Pourtant, tant qu’on vit, la vie n’est pas finie! Ce roman est très positif, très ouvert sur l’avenir, peu importe l’âge, peu importe où on en est dans la vie. En l’écrivant, je me suis enseigné à moi-même que j’ai encore la vie devant moi. S’il contribue à défaire de fausses perceptions chez d’autres hommes et femmes, à les apaiser et à les décomplexer face au temps qui passe, j’aurai atteint mon objectif.

Nathalie est un personnage qui aime ce qui est prévu, qui semble presque craindre de vivre. Mais des impondérables vont survenir et déranger son ordre établi. Était-ce important pour vous de montrer qu’il faut vivre en laissant de la place à l’imprévu?
Je n’avais pas vraiment l’intention consciente de le « montrer », mais je pense que lorsqu’on sait naviguer parmi les impondérables, on a un grand bout de fait vers la sérénité. Et ce n’est pas toujours un apprentissage facile. Lâcher le contrôle, laisser aller les idées qu’on s’était faites sur notre vie et sur soi, s’adapter, oublier les opinions et perceptions périmées, s’autoriser à changer d’idée… Tout ça fait partie de mûrir, et c’est une grande libération que de pouvoir dire : « Voici ce qui se passe en ce moment, voici ce que je n’avais pas prévu, voici ce sur quoi j’ai du pouvoir, voici ce à quoi je ne peux rien changer. » Dans chaque journée, c’est bien plate, mais des choses surviendront sur lesquelles on n’a pas prise. Des irritants petits et grands. Tout ce qu’on peut faire, c’est prendre un respire et sourire. Et se dire que ça va passer.
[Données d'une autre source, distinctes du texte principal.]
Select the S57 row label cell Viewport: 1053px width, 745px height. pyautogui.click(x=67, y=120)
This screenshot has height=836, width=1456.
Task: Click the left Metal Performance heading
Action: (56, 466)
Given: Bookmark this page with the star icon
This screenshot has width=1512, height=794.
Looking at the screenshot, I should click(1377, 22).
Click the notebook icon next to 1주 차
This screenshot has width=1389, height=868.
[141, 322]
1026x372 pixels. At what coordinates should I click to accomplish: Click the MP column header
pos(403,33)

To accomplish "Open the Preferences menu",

Avec ce roman, aviez-vous envie d’écrire une histoire qui fait du bien?
C’était ma première intention, et la plus importante : apporter de la bienveillance et des rires aux lectrices et aux lecteurs. Nous ne vivons pas l’époque la plus facile. La morosité gagne du terrain, les gens s’isolent, l’épicerie coûte cher, la Terre nous lâche… Parfois il faut se ramener aux petites choses ordinaires, à la douceur qu’on peut souvent trouver près de soi. Rire, prendre la main de ceux qu’on aime, s’arrêter une seconde pour constater qu’il fait soleil… C’est plein de beauté partout pareil.

Sans voir la vie par un prisme rose ni nier la réalité, je crois fermement que la joie se cultive autant que le sarcasme, que c’est un muscle à maintenir en forme, et que chacun doit y voir, pour le bien commun. Si la vieillesse se prépare tandis qu’on a la santé, les pousses de bonheur futur se bouturent dans le présent. La joie fleurit tant qu’on lui donne de l’eau.